Sunday, 23 September 2012

And So The Neighbours Were Right - Almost!

As the leaves begin to fall the garden is starting to finally get some rest bite from the hot days of Summer, it was 89 degrees even just yesterday. When we first moved here all the neighbours said we couldn't grow a garden here.



Too much shade, too much snow in the winter, seasons too short was the reasoning.

That first year they were pretty much right. The garden hadn't been used in any capacity in years other than as an adventure playground for the voles underneath the turf. I spent much of that first year taking out the badly laid turf that the landlord had put in not that long before. I felt somewhat bad about it but the voes had dug tunnels underneath and the was falling down holes here, there and everywhere. It was then we were concerned that the kids weren't eating as well as they should so I thought taking out the grass that was most affected by the voles and making a vegetable garden would be a good idea. The neighbours of course thought it was a crazy idea.

I soon thought so too when I discovered underneath the grass was the same rocks that our driveway was made from. What should be an easy enough job of taking out the grass and adding compost took me a good couple of months of pulling out stone after stone to put it right. That made a short season even shorter. Tomatoes didn't ripen until they were sitting on plates on the kitchen table at the end of October.

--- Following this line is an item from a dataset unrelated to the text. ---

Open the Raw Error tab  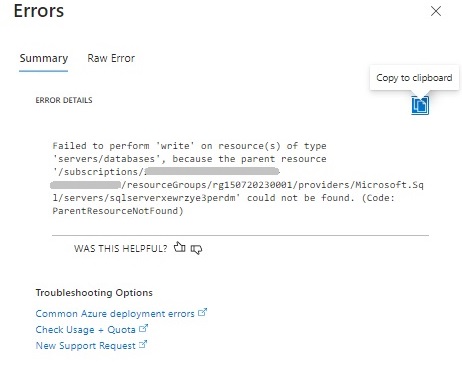click(x=111, y=58)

This year was going to be better. After all I did much of the preparation work the year before. There wasn't even all that much snow until Spring. Soon, even that small amount disappeared and I was stuck in planting Basil, Cucumber, Peas, Spinach etc to get the garden filled with cold weather crops while the Tomatoes and Peppers were growing under a light in the spare bedroom. Two to three weeks into the Spring weather and Summer temperatures were here already. The basil not fully underway yet, disappointingly curled up and died. The Spinach thrived. The peas started off well enough before they decided screw this was beans weather. The few peas we did get were really tasty but ultimately were just a tease of what could have been. The cucumbers didn't do anything. Again the cabbages started off well enough but as the temperatures got hotter and hotter and summer went on and on they too seemed to be coming to nothing. One cabbage here, and another there would be like a magnet for white fly and would get pulled by the roots to save the other crops.

Neighbours 2 and 0.

It got to the stage that I was feeling guilty using so much water at night when the rain wasn't falling. I would water one  part of the garden one night, and another part another night but no where near enough considering the mercury was hitting between 95 and 104 daily.

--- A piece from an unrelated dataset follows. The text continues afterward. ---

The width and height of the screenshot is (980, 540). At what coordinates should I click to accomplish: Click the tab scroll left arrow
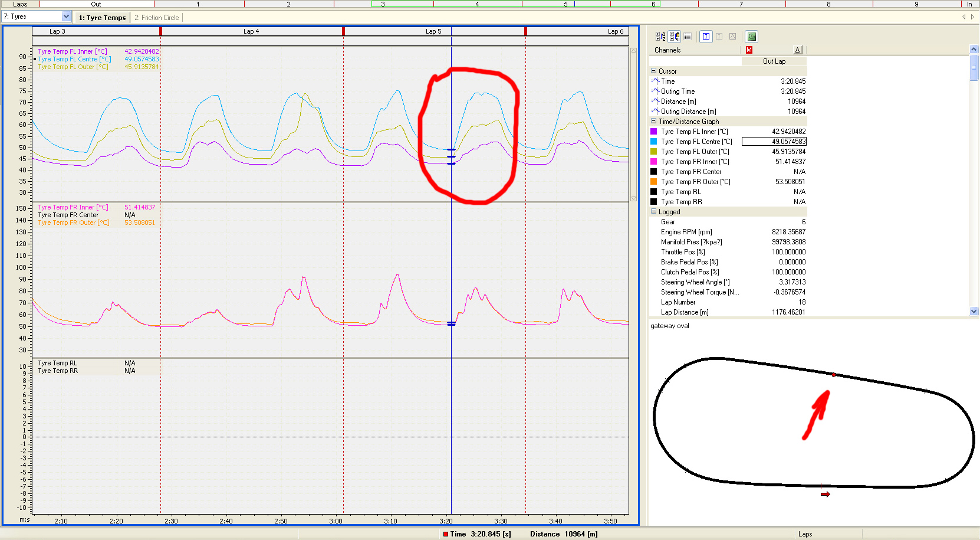(964, 17)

Then finally late August the night time temperatures started to ease. Thats when the cabbages that had survived the whitefly attacks began to grow once more. Beets and Shard matured. Carrots were lifted and soon discovered to have so much more flavour than bought carrots that I was chastised for not planting more.

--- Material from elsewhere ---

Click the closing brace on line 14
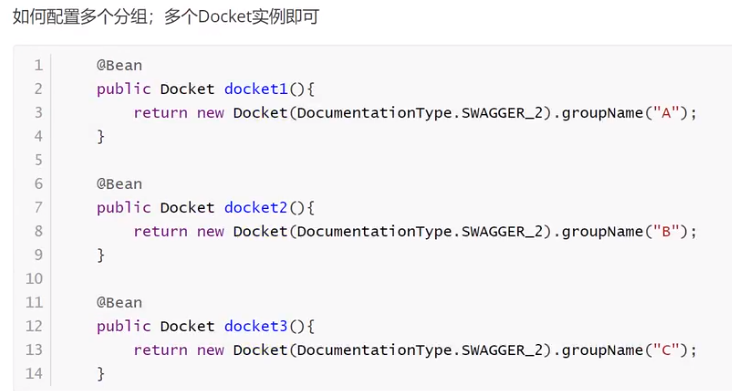Screen dimensions: 732x391 (100, 373)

Then worthy of a Mormon miracle Cucumbers I had long given up on started to appear. Now I'm wondering what the hell to do with so much cucumber.



 Zinnias

 
 Cauliflower
 Cucumber - yes cucumber. Sikkim cucumber to be precise. Yet to taste this asian cucumber but it should be an interesting change.
 Pattypan squash.
 Pepper




Parsley
Seems that despite this long hot summer you can grow a garden here after all. Lets call it - Neighbours 2, Me 1, for now. I already have my instructions for next year. More carrots, more shallots, and that i'm sure is just a start and with a bit more experience with the conditions I should be able to call it a draw next year.

1 comment:

Siobhan said...

I love that trhough tnenacity you beat the odds! I miss our garden but did not give it the due care it needed. Maybe we can get one when we head back to Scotland. I'll probably remain envious of yours though.